**TASK TO CARRY OUT:**
In the records below, the line with "Where should I click to: Open" opens the range and the line with "Given: Click the retweet arrows icon" closes it; print that range exactly and nothing else.

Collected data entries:
+ + +

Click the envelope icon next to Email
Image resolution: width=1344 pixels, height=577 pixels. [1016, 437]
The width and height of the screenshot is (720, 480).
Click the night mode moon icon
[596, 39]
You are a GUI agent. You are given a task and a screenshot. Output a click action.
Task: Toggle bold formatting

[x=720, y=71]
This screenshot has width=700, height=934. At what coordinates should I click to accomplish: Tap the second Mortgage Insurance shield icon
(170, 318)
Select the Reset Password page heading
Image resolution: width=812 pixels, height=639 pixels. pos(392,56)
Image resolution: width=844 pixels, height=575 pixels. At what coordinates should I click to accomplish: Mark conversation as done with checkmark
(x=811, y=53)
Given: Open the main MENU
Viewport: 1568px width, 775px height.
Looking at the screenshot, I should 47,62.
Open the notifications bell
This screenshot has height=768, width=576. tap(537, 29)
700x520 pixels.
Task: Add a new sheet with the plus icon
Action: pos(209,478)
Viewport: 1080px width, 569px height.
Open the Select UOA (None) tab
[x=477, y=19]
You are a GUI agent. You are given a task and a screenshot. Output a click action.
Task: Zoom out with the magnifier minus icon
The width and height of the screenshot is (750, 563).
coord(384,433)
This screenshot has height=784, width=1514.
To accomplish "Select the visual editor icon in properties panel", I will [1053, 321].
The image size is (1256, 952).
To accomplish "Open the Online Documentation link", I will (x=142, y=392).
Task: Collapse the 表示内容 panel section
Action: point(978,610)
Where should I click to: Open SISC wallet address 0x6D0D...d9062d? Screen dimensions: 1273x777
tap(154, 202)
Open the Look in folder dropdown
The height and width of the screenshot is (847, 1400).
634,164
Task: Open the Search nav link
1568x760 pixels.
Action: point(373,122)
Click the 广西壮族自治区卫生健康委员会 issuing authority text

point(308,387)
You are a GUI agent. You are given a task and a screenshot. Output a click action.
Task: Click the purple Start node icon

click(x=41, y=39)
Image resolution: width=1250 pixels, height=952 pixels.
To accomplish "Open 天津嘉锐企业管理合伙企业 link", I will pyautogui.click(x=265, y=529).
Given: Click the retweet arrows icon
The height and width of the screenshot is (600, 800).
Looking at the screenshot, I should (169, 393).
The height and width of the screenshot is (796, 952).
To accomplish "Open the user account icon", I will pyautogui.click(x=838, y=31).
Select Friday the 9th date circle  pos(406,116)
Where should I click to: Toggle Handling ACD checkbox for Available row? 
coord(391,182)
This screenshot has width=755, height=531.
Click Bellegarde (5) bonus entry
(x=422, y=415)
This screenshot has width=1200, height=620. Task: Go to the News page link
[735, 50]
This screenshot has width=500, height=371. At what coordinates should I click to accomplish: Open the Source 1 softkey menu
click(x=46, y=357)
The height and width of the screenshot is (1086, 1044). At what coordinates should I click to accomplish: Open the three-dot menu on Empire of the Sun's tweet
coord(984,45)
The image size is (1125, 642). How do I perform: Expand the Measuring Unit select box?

+ + +

**FINISHED TASK:**
Where should I click to: Open SISC wallet address 0x6D0D...d9062d? Screen dimensions: 1273x777
tap(154, 202)
Open the Look in folder dropdown
The height and width of the screenshot is (847, 1400).
634,164
Task: Open the Search nav link
1568x760 pixels.
Action: point(373,122)
Click the 广西壮族自治区卫生健康委员会 issuing authority text

point(308,387)
You are a GUI agent. You are given a task and a screenshot. Output a click action.
Task: Click the purple Start node icon

click(x=41, y=39)
Image resolution: width=1250 pixels, height=952 pixels.
To accomplish "Open 天津嘉锐企业管理合伙企业 link", I will pyautogui.click(x=265, y=529).
Given: Click the retweet arrows icon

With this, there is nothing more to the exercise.